ABOUT THIS TASK => Beginning with the line that holds "You are a GUI", write out each line exactly as it stands until the end of the data, and include no pictures.

----------

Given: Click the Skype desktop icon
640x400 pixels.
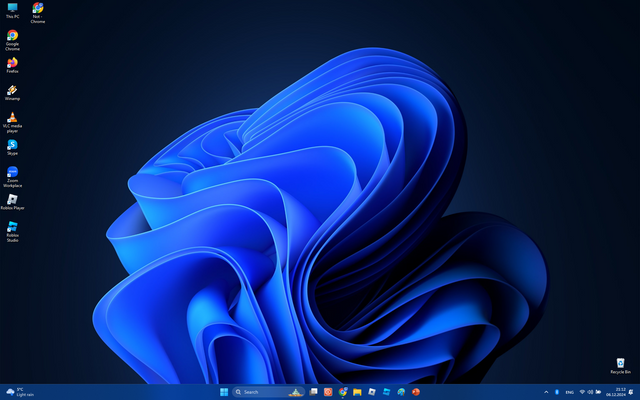Looking at the screenshot, I should pos(12,145).
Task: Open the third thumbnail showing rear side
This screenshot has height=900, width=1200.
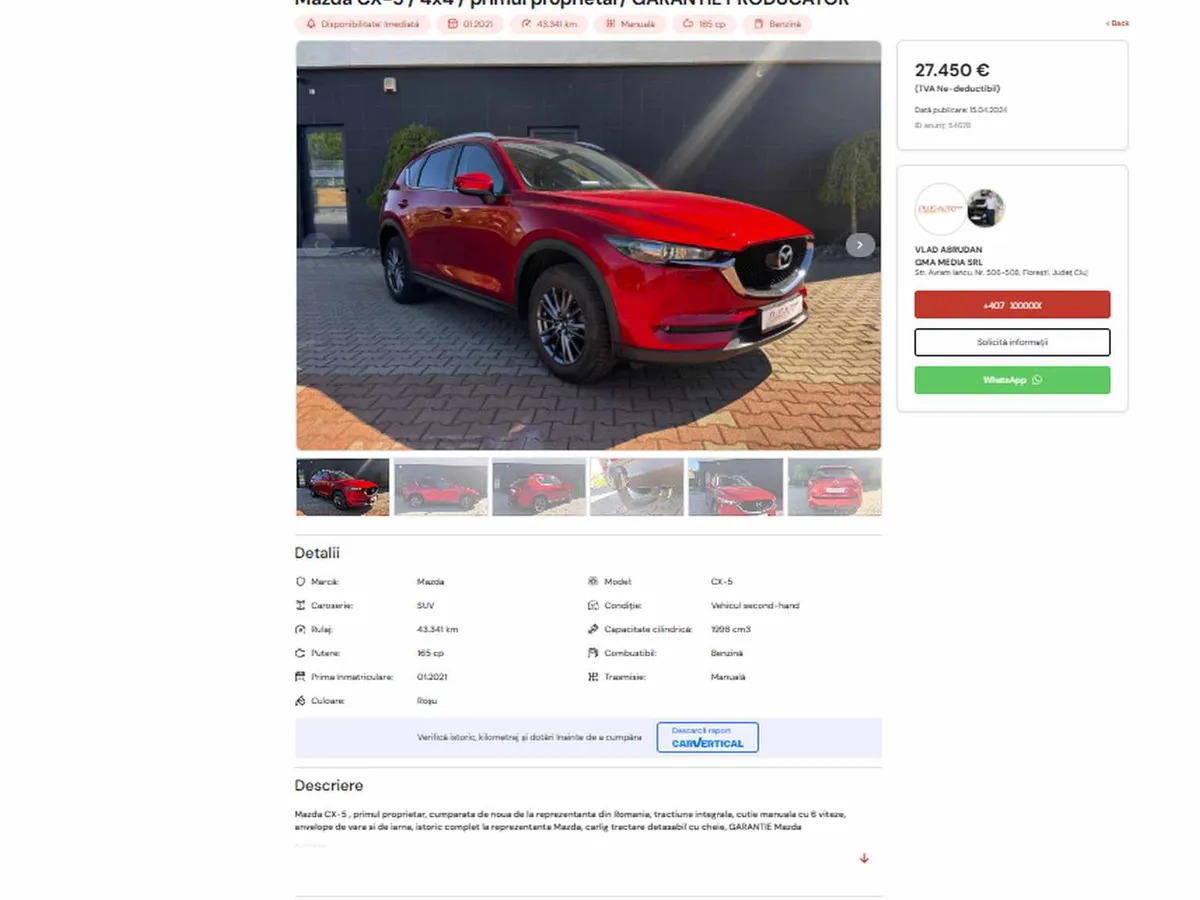Action: pos(539,487)

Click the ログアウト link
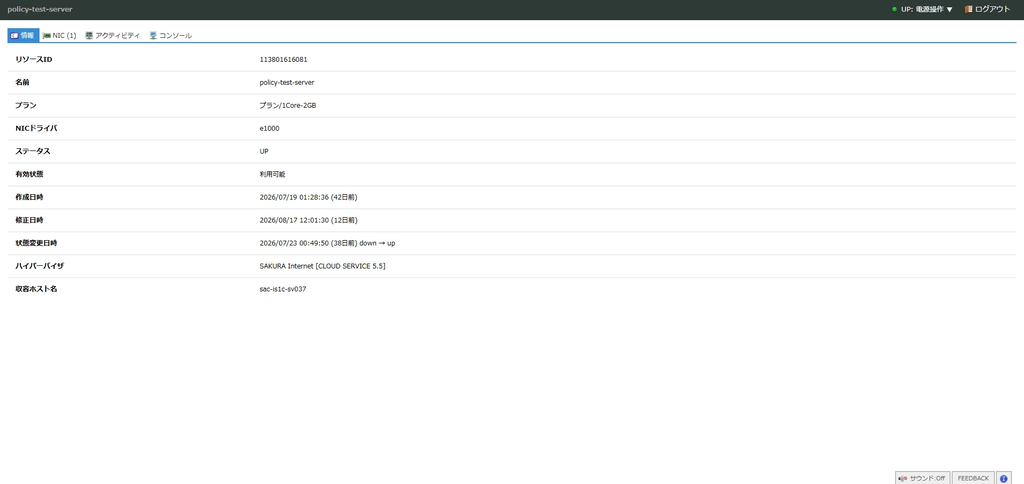(x=992, y=9)
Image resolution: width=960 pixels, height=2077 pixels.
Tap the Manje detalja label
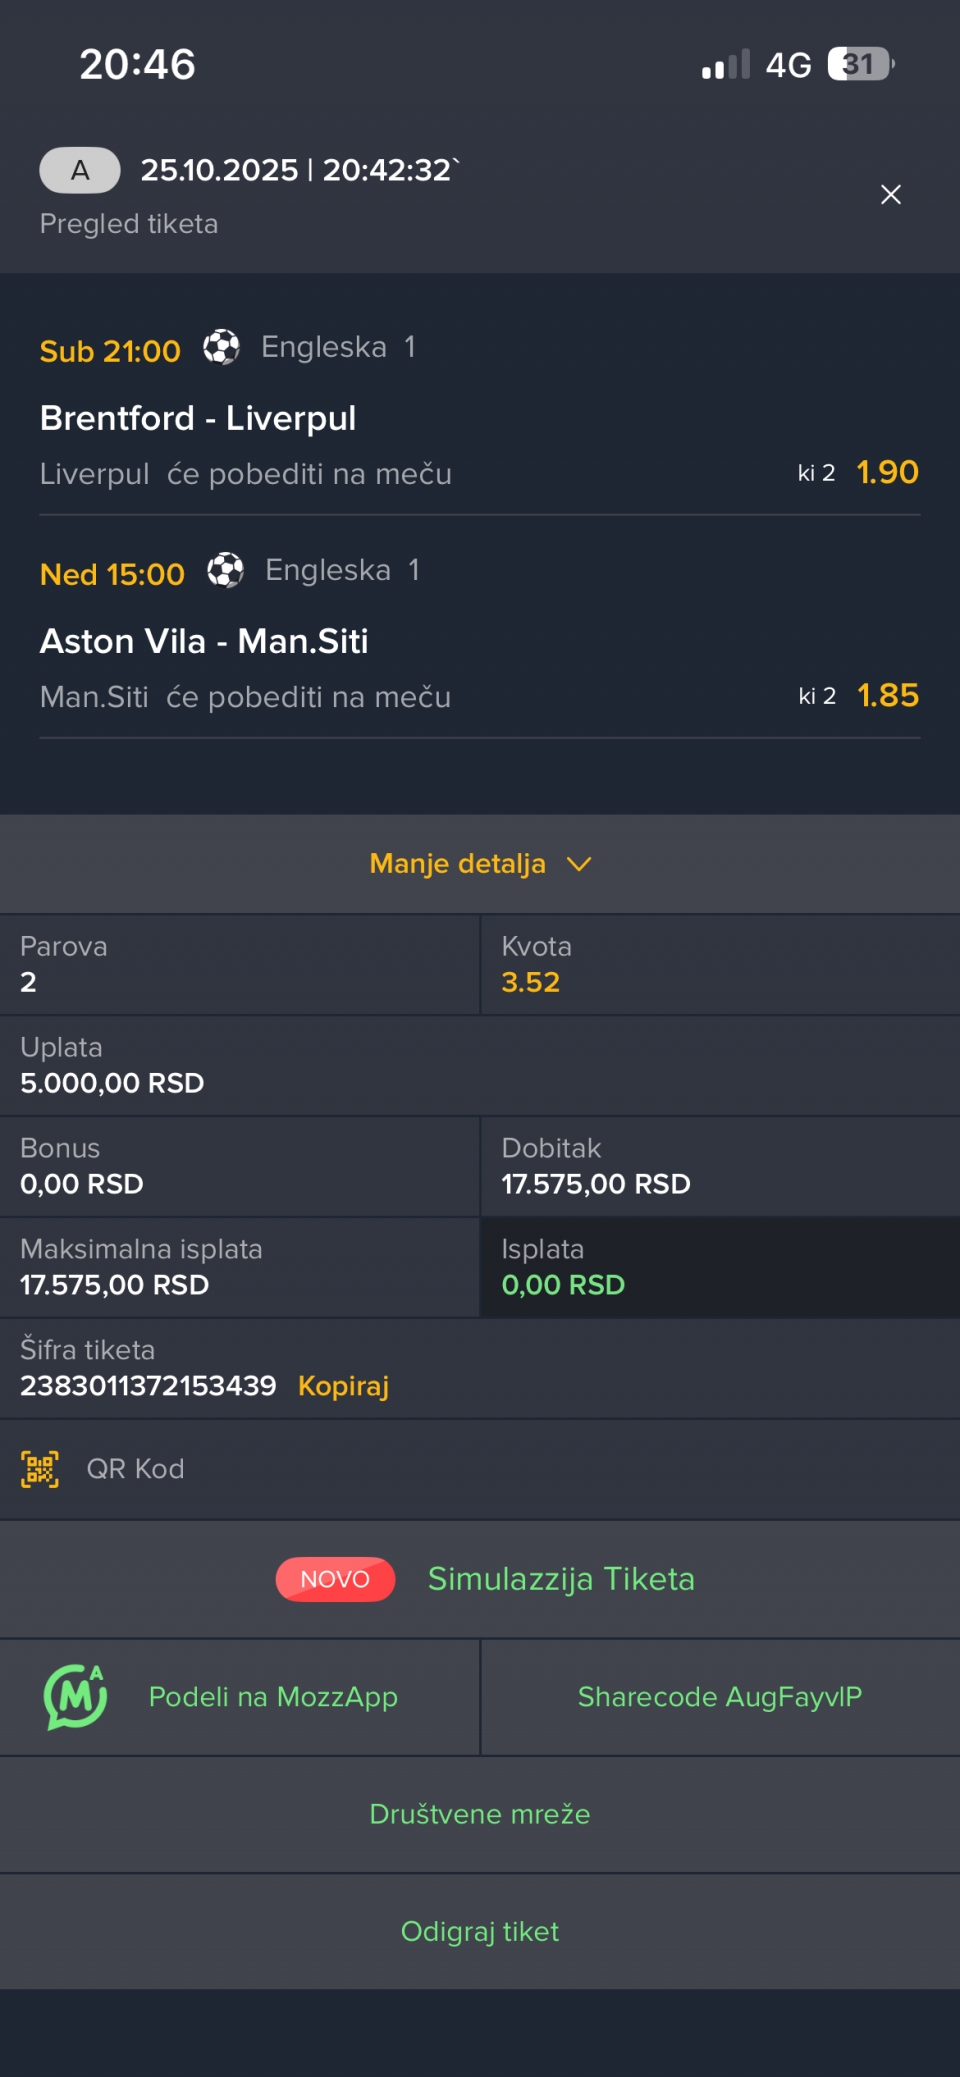pyautogui.click(x=458, y=864)
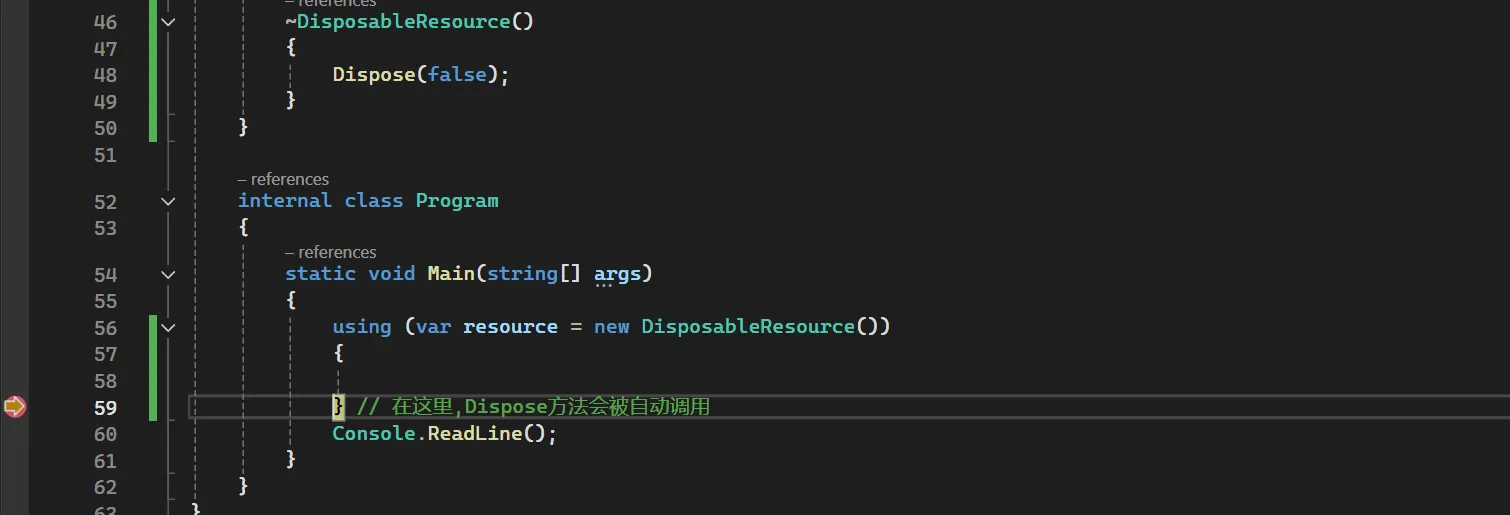Click Console on line 60
Image resolution: width=1510 pixels, height=515 pixels.
372,433
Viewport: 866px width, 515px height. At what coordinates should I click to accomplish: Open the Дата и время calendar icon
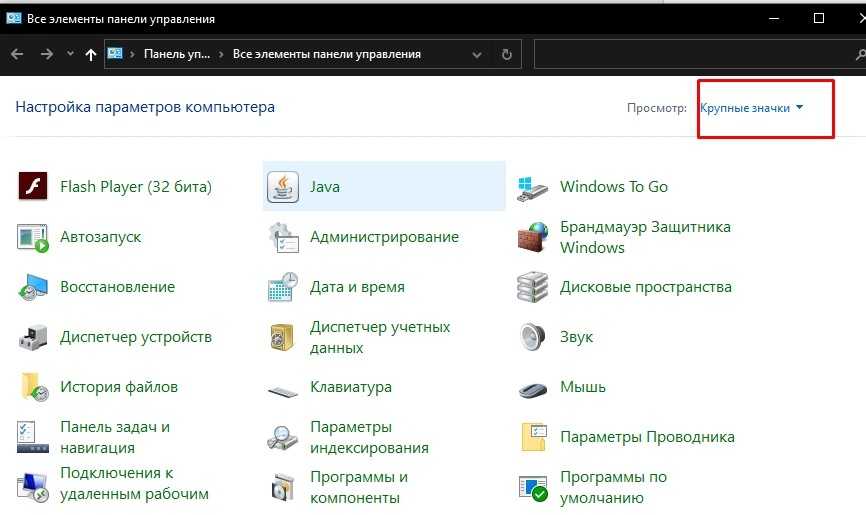point(284,287)
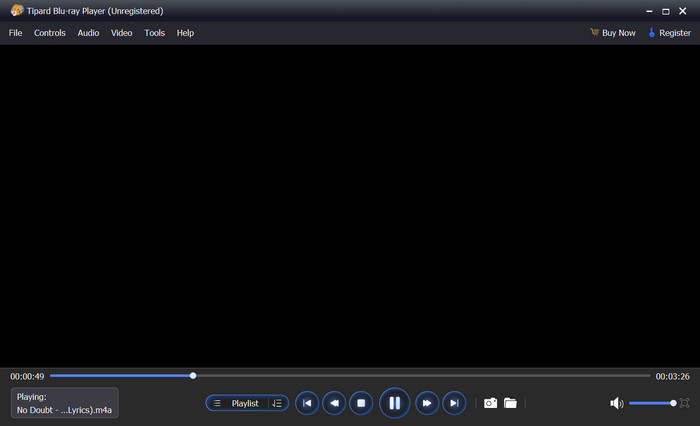Expand the Tools menu

click(x=154, y=33)
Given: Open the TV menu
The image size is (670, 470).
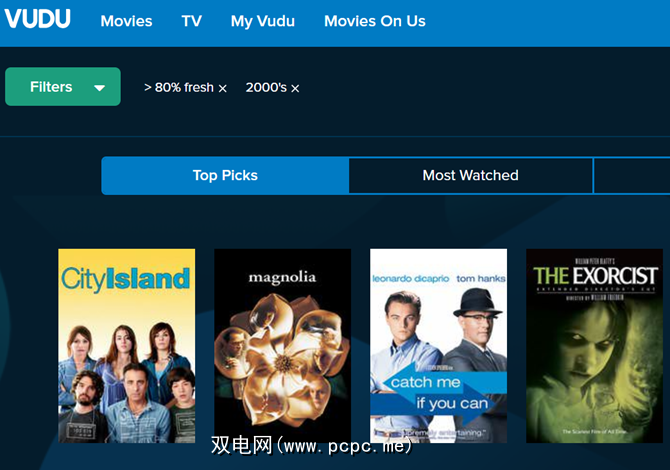Looking at the screenshot, I should 191,21.
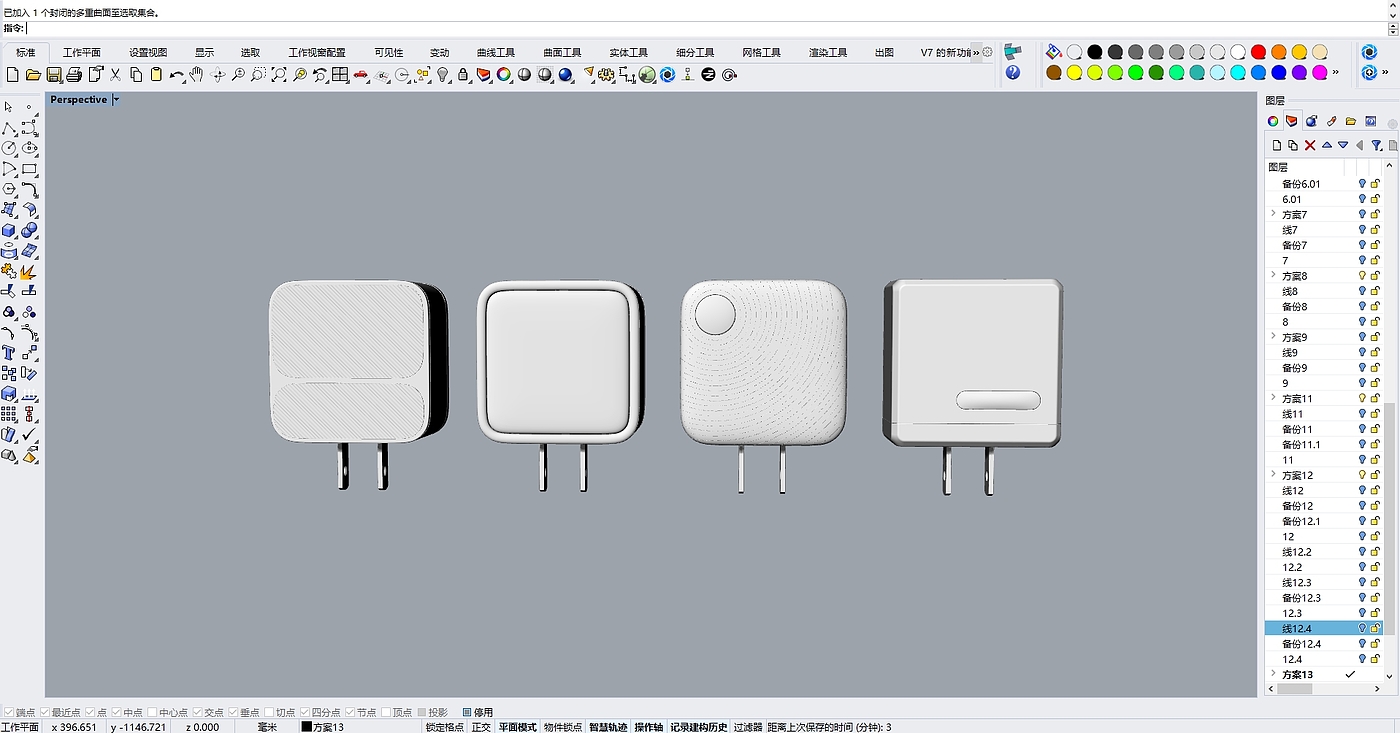The width and height of the screenshot is (1400, 733).
Task: Click the Undo arrow icon
Action: 176,75
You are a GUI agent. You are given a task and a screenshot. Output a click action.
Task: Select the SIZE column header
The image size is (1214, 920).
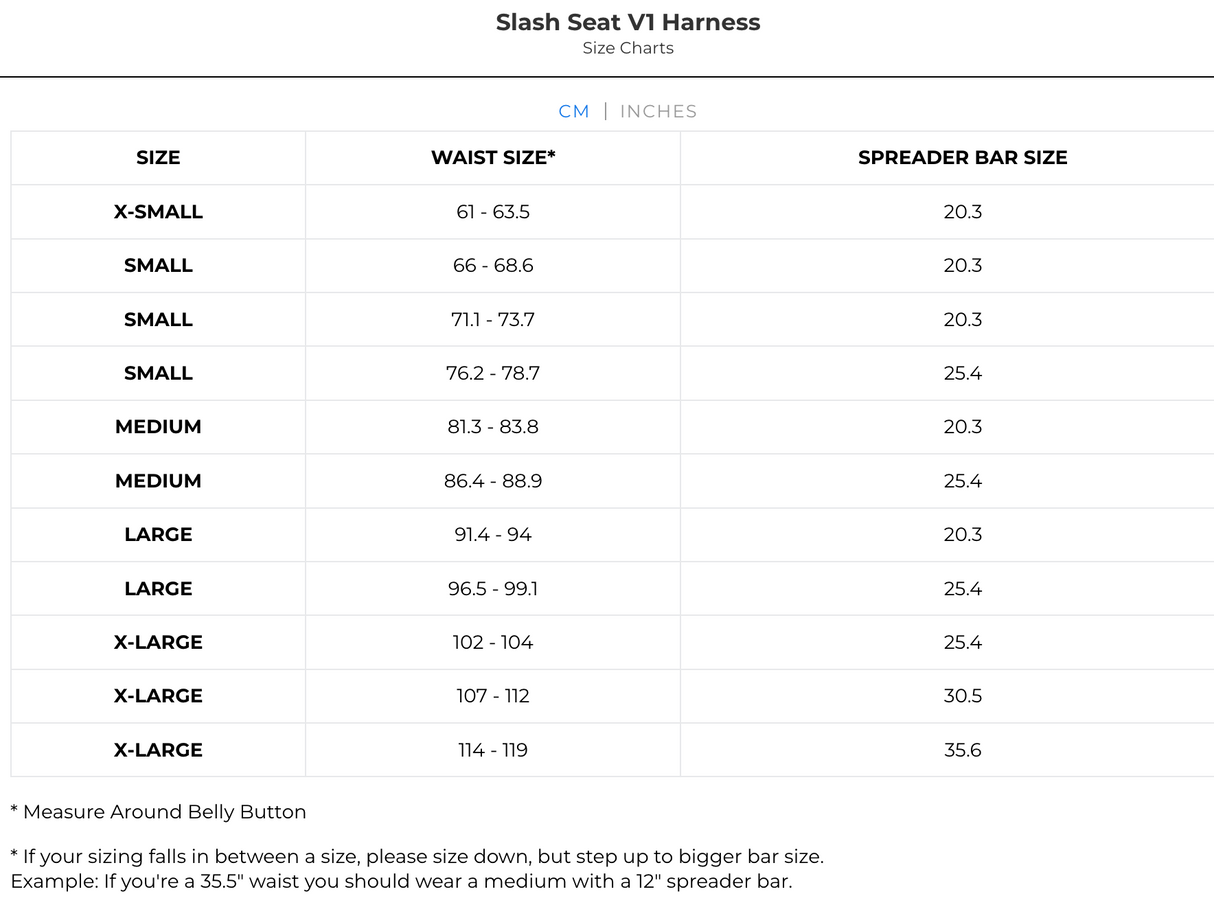click(158, 157)
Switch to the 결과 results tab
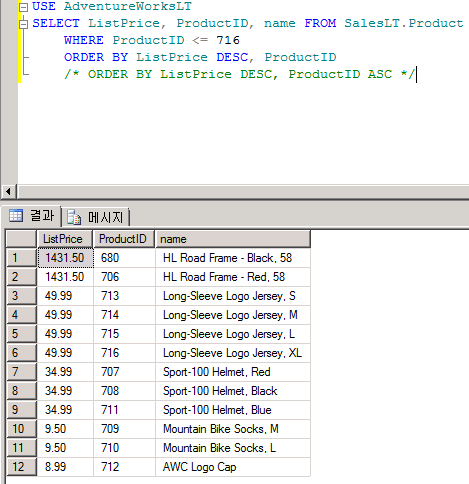This screenshot has height=484, width=469. tap(32, 216)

----------

EXERCISE OUTPUT =>
You are a GUI agent. You are given a task and a screenshot. Output a click action.
Task: Select the SIZE column header
The image size is (1214, 920).
click(158, 157)
Switch to the 결과 results tab
This screenshot has height=484, width=469. tap(32, 216)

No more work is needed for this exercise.